START DATA SHOWN

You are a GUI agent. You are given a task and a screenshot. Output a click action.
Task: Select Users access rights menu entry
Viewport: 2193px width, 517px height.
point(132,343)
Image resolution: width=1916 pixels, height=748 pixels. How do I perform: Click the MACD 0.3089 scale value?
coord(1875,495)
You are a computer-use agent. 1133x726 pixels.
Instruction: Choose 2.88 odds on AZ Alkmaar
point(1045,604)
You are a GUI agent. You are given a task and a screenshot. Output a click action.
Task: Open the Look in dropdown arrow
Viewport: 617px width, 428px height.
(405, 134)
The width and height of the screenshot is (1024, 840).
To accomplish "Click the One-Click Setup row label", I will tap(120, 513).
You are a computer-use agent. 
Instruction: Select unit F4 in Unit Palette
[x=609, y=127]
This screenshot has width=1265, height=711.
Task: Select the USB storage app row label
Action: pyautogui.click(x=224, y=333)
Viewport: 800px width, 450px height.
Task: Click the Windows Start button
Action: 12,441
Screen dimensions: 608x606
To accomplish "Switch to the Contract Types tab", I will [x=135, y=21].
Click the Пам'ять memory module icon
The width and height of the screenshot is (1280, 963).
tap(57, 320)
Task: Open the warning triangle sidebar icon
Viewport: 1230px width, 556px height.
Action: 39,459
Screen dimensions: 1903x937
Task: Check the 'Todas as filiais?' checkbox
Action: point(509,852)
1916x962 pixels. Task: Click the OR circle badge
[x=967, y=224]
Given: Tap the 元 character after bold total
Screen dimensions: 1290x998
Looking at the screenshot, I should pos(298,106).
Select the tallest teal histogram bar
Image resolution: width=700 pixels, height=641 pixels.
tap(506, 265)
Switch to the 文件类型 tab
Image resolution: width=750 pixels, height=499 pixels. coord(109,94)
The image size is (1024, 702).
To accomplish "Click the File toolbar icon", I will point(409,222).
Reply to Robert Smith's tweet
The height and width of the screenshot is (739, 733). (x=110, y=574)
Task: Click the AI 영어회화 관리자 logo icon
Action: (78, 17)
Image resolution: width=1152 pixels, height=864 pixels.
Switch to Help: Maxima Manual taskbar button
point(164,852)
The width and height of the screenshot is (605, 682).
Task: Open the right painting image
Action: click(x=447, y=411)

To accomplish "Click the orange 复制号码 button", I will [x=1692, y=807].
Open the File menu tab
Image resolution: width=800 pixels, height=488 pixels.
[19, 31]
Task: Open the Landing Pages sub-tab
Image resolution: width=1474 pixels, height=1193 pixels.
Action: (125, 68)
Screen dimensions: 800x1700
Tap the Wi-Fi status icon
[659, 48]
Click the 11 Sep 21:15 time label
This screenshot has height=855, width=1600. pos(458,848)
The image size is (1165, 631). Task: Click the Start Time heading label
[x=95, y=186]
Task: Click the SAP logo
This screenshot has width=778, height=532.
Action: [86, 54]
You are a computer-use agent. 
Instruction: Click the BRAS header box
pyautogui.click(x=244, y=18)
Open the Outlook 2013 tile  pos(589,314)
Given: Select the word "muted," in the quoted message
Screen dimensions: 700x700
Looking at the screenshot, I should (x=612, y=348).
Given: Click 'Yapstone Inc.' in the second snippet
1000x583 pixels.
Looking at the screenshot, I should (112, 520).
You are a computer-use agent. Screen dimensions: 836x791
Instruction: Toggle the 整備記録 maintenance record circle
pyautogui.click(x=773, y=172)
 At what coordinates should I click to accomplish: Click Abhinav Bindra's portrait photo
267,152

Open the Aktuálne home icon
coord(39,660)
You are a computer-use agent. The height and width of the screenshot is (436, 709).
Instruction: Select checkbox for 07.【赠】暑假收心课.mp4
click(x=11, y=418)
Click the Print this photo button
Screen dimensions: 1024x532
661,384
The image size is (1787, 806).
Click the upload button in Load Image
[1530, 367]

END DATA SHOWN

§ INSTRUCTIONS FOR THE TASK: In full and without alteration, transcribe the entries above.

§ RESULT OF THIS TASK:
You are a GUI agent. You are given a task and a screenshot. Output a click action.
Task: Select Users access rights menu entry
Viewport: 2193px width, 517px height.
point(132,343)
Image resolution: width=1916 pixels, height=748 pixels. How do I perform: Click the MACD 0.3089 scale value?
coord(1875,495)
You are a computer-use agent. 1133x726 pixels.
Instruction: Choose 2.88 odds on AZ Alkmaar
point(1045,604)
You are a GUI agent. You are given a task and a screenshot. Output a click action.
Task: Open the Look in dropdown arrow
Viewport: 617px width, 428px height.
(405, 134)
The width and height of the screenshot is (1024, 840).
To accomplish "Click the One-Click Setup row label", I will tap(120, 513).
You are a computer-use agent. 
Instruction: Select unit F4 in Unit Palette
[x=609, y=127]
This screenshot has width=1265, height=711.
Task: Select the USB storage app row label
Action: pyautogui.click(x=224, y=333)
Viewport: 800px width, 450px height.
Task: Click the Windows Start button
Action: 12,441
Screen dimensions: 608x606
To accomplish "Switch to the Contract Types tab", I will [x=135, y=21].
Click the Пам'ять memory module icon
The width and height of the screenshot is (1280, 963).
tap(57, 320)
Task: Open the warning triangle sidebar icon
Viewport: 1230px width, 556px height.
Action: 39,459
Screen dimensions: 1903x937
Task: Check the 'Todas as filiais?' checkbox
Action: point(509,852)
1916x962 pixels. Task: Click the OR circle badge
[x=967, y=224]
Given: Tap the 元 character after bold total
Screen dimensions: 1290x998
Looking at the screenshot, I should pos(298,106).
Select the tallest teal histogram bar
Image resolution: width=700 pixels, height=641 pixels.
tap(506, 265)
Switch to the 文件类型 tab
Image resolution: width=750 pixels, height=499 pixels. coord(109,94)
The image size is (1024, 702).
To accomplish "Click the File toolbar icon", I will point(409,222).
Reply to Robert Smith's tweet
The height and width of the screenshot is (739, 733). (x=110, y=574)
Task: Click the AI 영어회화 관리자 logo icon
Action: (78, 17)
Image resolution: width=1152 pixels, height=864 pixels.
Switch to Help: Maxima Manual taskbar button
point(164,852)
The width and height of the screenshot is (605, 682).
Task: Open the right painting image
Action: click(x=447, y=411)

To accomplish "Click the orange 复制号码 button", I will [x=1692, y=807].
Open the File menu tab
Image resolution: width=800 pixels, height=488 pixels.
[19, 31]
Task: Open the Landing Pages sub-tab
Image resolution: width=1474 pixels, height=1193 pixels.
Action: (125, 68)
Screen dimensions: 800x1700
Tap the Wi-Fi status icon
[659, 48]
Click the 11 Sep 21:15 time label
This screenshot has height=855, width=1600. pos(458,848)
The image size is (1165, 631). Task: Click the Start Time heading label
[x=95, y=186]
Task: Click the SAP logo
This screenshot has width=778, height=532.
Action: [86, 54]
You are a computer-use agent. 
Instruction: Click the BRAS header box
pyautogui.click(x=244, y=18)
Open the Outlook 2013 tile  pos(589,314)
Given: Select the word "muted," in the quoted message
Screen dimensions: 700x700
Looking at the screenshot, I should (x=612, y=348).
Given: Click 'Yapstone Inc.' in the second snippet
1000x583 pixels.
Looking at the screenshot, I should (112, 520).
You are a computer-use agent. Screen dimensions: 836x791
Instruction: Toggle the 整備記録 maintenance record circle
pyautogui.click(x=773, y=172)
 At what coordinates should I click to accomplish: Click Abhinav Bindra's portrait photo
267,152

Open the Aktuálne home icon
coord(39,660)
You are a computer-use agent. The height and width of the screenshot is (436, 709).
Instruction: Select checkbox for 07.【赠】暑假收心课.mp4
click(x=11, y=418)
Click the Print this photo button
Screen dimensions: 1024x532
661,384
The image size is (1787, 806).
Click the upload button in Load Image
[1530, 367]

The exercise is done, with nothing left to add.